Studies with focus on developing blood-based CRC screening concepts have shown that soluble biomarkers may also be increased among subjects that have no bowel findings but various comorbidities;11 even subjects without findings and without any comorbidity may have increased levels of soluble protein biomarkers. It has been considered that a rise in such biomarker levels may be the first indication of establishment and growth of neoplastic lesions. Although it could not be shown for CRC,18 results on elevated levels of C- reactive protein appear to identify subjects at risk of developing a malignant disease.19,20 Combinations of certain elevated protein biomarkers may add to the risk profile,14 as confirmed by the results of the present study.

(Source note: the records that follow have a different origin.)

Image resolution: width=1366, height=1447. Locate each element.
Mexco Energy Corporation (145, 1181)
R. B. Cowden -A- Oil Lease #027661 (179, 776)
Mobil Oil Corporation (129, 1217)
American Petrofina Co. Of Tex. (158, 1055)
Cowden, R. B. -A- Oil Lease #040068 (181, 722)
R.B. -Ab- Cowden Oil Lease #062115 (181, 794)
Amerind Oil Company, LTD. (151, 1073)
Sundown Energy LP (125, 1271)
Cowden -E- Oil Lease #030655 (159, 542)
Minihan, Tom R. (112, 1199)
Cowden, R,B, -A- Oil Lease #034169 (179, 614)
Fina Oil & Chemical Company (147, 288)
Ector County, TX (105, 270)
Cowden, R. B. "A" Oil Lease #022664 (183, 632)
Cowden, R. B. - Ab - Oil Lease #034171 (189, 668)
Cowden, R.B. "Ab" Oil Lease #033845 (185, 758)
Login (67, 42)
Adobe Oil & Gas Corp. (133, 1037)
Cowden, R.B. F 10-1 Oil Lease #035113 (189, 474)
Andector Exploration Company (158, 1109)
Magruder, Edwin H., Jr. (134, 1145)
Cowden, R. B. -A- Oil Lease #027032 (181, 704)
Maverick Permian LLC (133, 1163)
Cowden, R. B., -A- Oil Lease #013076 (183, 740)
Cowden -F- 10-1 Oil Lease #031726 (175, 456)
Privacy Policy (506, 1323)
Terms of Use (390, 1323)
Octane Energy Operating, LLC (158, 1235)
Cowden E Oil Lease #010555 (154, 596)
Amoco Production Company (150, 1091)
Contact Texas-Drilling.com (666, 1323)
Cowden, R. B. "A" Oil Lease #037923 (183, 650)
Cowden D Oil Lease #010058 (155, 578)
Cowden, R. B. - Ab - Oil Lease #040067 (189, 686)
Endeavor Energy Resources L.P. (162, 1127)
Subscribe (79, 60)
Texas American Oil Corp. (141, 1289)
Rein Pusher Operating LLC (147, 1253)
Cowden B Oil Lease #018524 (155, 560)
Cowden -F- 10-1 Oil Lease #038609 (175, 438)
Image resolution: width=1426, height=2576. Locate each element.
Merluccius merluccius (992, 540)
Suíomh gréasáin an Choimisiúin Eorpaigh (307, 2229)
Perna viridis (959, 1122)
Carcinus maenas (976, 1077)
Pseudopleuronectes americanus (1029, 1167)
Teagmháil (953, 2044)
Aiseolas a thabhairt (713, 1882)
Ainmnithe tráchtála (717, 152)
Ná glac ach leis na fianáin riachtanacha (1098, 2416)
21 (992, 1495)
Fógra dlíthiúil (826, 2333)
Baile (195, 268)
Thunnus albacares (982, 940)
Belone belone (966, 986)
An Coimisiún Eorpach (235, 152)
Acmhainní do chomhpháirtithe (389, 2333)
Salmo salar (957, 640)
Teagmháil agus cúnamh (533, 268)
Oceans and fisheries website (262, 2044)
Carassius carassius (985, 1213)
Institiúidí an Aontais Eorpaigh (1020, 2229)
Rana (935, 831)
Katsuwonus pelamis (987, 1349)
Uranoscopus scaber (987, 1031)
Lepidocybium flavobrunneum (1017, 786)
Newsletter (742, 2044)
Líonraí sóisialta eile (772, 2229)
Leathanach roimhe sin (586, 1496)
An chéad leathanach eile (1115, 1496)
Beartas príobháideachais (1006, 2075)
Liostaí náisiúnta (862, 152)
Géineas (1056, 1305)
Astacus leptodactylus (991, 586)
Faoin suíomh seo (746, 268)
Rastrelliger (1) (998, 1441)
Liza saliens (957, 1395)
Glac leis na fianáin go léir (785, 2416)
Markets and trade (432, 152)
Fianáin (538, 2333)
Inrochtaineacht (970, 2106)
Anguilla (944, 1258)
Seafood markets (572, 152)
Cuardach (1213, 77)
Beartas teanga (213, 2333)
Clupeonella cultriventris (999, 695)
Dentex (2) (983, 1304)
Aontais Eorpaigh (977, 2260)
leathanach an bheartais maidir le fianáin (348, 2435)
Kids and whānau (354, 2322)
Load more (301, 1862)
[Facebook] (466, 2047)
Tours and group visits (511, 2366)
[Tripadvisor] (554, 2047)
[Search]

Even though the study cohort was limited to 691 subjects, 43 developed primary malignancies, including five with CRC. Among these five subjects, two underwent sigmoidoscopy and developed right-sided colorectal cancer (CC). It is considered that the malignant lesions were not missed at that time because the diagnoses were established 37 and 84 months later, respectively. It cannot be documented, however, whether these two subjects had adenoma formation in the right colon at the time of sigmoidoscopy.

It is important to note that various primary malignancies that developed in the study period were indeed related to increased biomarker levels. Therefore, a couple of questions must be answered. First, are the results achieved by chance? The study population is limited and, in particular, the age distribution of the included subjects is far from similar to the distribution among subjects with symptoms of CRC, where the median age is 70 years. The number of HNPCC family members reduced the median age to 47 and 45 for women and men, respectively, where most age-related malignancies do not develop. Therefore, subsequent sufficiently sized studies with the correct age distribution may help to clarify that question. It should be considered, however, that the median age at diagnosis of primary malignant disease in this study was 56 years, with an interquartile range of only 50–65 years. This underlines that the developed malignancies were not associated with high age. Second, does elevated biomarker levels indicate subsequent examination if endoscopy shows no findings? If subsequent research confirms the association between increased biomarker levels in subjects without endoscopic findings and subsequent risk of developing malignant diseases, such subjects might be candidates for frequent examinations in order to detect primary malignant diseases, including extracolonic diseases at an early stage. The number of subjects with increased protein biomarker levels in the present study is relatively high, with 205 of the 691 subjects having increased levels of one or more biomarkers. Based on these numbers, specific follow-up to identify early malignant lesions cannot be recommended at present. It is important, however, to evaluate the present findings in subsequent sufficiently sized studies to verify the value of soluble biomarkers in prediction of the risk of subsequent malignancy. If confirmed clinically, such subjects might be candidates for frequent follow-up. It is concluded that increased levels of certain cancer-related soluble biomarkers at primary bowel endoscopy without findings and without comorbidity may be associated with risk of developing a subsequent primary malignant disease. However, the study size only allows for raising hypotheses, which should be tested in sufficiently sized studies of subjects at similar age distribution as CRC-risk subjects.